"He was depressed about how the media came down on him, the fans, how his friends turned their backs. He said, "What the hell I done? I just fought the fight of my life. I fought through adversity and this is what I received? Man, you know what, forget about boxing.' He told me he quit. I said just take some time off. I told him, 'Remember where you come from. You're a Christian man. I never been in a place you're in right now but I know by experience that anything you going through, you're not alone. You've got your family and you got God to back you up.' "
Eventually, Timothy Bradley and his wife and kids took a vacation to Hawaii, which helped him sort things out.
"I had a lot of time to think and to clear my head," he said. "Lot of time to be with my family and I started realizing what's important to me in my life.
"I would never take my own life. I'm a fighter. I have everything. I have more to live for. For me to take my own life is a coward. I'm not a coward. But it crossed my mind of just doing it."
A lot has changed for Pacquiao (55-5-2, 38 KOs) and Bradley (31-0, 12 KOs) since their first showdown. Pacquiao, 35, got knocked out hard in his next fight by rival Juan Manuel Marquez in their fourth clash, took a year off, then returned to easily outpoint Brandon Rios in November in Macau.

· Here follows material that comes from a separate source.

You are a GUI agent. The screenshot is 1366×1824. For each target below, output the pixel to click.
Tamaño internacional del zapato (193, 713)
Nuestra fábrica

Bradley eventually found the desire to fight again. He let his injured feet heal and returned with a chip on his shoulder to outpoint Russian brawler Ruslan Provodnikov in the 2013 fight of the year. It was an extremely violent and intense battle, and Bradley fought in a style he said was by design in order to prove to the world that he was a worthy champion.
But even though the fight with Provodnikov was nine months after the Pacquiao fight, Bradley still harbored suicidal thoughts. It was only after the win against Provodnikov and the outpouring of respect for his heart and determination that they finally subsided.
"[Suicide] was in my mind. I was still mad. I was still pissed off and wanted to show everyone what I was made of," he said. "After that fight it was a release. It was big relief after the Ruslan fight. I put it all on the line for all the fans to show everybody what I'm made of."
Bradley then reverted to his more controlled, deliberate style in October when he outpointed Marquez in a superb performance. He will be making his third title defense when he faces Pacquiao again.
Yet despite the two big wins and having earned so much respect for his valiant showing against Provodnikov, Bradley still believes he has something to prove Saturday.
It's probably why, despite his insistence than he legitimately won, Bradley thanked Pacquiao for giving him another shot at Wednesday's final news conference.
"Absolutely, I have a lot to prove in this fight, and No. 1 is that the first fight was not a fluke," he said. "There were a lot of things that happened in the first fight that weren't right. I am a different fighter now, a different beast, a different animal this time around and I am going to prove to the fans and everybody watching. I got the win but it felt like I lost because I didn't get any credit from the fans and it's important to get the credit from the fans. I feel I need to showcase myself and win by a large margin.